Ick.  Bump _r_ up, please?

    $ ./perm-comb-finder.py --top=300 --minimum-r=4
    best: r*P(13,4) = 68640                                                 
    best: r*P_duplicates(11,4) = 58564.0                         
    best: r*C(225,224) = 50400                                              
    best: r*C_duplicates(22,4) = 50600                                      

Still pretty ick.  Memoize and search for addition-pairs, please?

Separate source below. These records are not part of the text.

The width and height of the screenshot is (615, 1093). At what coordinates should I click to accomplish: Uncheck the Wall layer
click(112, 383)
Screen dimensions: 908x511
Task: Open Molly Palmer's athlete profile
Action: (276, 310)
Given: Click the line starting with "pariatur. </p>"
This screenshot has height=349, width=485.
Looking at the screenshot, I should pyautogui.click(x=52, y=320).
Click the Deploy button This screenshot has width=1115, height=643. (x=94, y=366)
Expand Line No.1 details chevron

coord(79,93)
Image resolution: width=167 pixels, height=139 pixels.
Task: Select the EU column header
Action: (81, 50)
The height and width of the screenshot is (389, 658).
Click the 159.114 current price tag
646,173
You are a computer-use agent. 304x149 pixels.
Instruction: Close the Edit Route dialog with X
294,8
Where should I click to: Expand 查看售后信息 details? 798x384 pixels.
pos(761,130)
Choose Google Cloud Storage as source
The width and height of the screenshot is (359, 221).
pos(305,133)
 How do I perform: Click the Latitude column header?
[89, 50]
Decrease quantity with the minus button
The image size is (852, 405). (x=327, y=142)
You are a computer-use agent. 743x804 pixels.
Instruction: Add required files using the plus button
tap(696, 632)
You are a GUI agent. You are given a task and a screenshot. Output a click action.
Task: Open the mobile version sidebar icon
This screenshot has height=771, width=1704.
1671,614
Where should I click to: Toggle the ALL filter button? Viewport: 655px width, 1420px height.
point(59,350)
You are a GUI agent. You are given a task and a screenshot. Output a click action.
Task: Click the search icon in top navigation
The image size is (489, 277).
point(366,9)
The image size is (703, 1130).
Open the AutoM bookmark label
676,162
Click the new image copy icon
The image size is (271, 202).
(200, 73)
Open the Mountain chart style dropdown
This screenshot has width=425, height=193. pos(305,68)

    $ ./perm-comb-finder.py --top=300 --minimum-r=3 --memoize
    best: r*P(27,3) = 52650                                                 
    best: r*P_duplicates(26,3) = 52728.0                         
    best: r*C(225,224) = 50400                                              
    best: r*C_duplicates(22,4) = 50600                                      
    
    48 + 49952 == 50000
    48: [('r*C', 48, 48)]
    49952: [('r*C', 224, 223)]
    
    49952 + 48 == 50000
    49952: [('r*C', 224, 223)]
    48: [('r*C', 48, 48)]
    
    46010 + 3990 == 50000
    46010: [('r*C', 215, 214)]
    3990: [('r*C', 21, 3), ('r*C', 21, 19), ('r*C_duplicates', 19, 3)]
    
    3990 + 46010 == 50000
    3990: [('r*C', 21, 3), ('r*C', 21, 19), ('r*C_duplicates', 19, 3)]
    46010: [('r*C', 215, 214)]

Sigh.  It will have to do.  Acquiring 21 and 215 sets of unique words
respectively, and using _r_ = 2 instead of _r_ = 214, the result is
[3×C(21,3)+2×C(215,2)=50000: The Novel](https://gist.github.com/cpressey/d100d3519083638d45c3).